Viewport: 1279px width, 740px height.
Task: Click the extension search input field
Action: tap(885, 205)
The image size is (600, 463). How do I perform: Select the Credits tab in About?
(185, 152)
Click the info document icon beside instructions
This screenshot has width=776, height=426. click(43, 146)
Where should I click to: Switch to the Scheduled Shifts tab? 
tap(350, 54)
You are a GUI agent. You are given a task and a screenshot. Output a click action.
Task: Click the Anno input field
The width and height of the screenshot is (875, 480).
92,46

---

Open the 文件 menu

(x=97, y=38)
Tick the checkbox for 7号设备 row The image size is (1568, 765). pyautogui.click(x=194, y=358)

Task item: Look above for the line with "Open the 文件 menu"; retype exactly that line, every line after it up to the line with "Tick the checkbox", and that line too, nothing else.

Output for this exercise:
Open the 文件 menu

(x=97, y=38)
Tick the checkbox for 7号设备 row The image size is (1568, 765). pyautogui.click(x=194, y=358)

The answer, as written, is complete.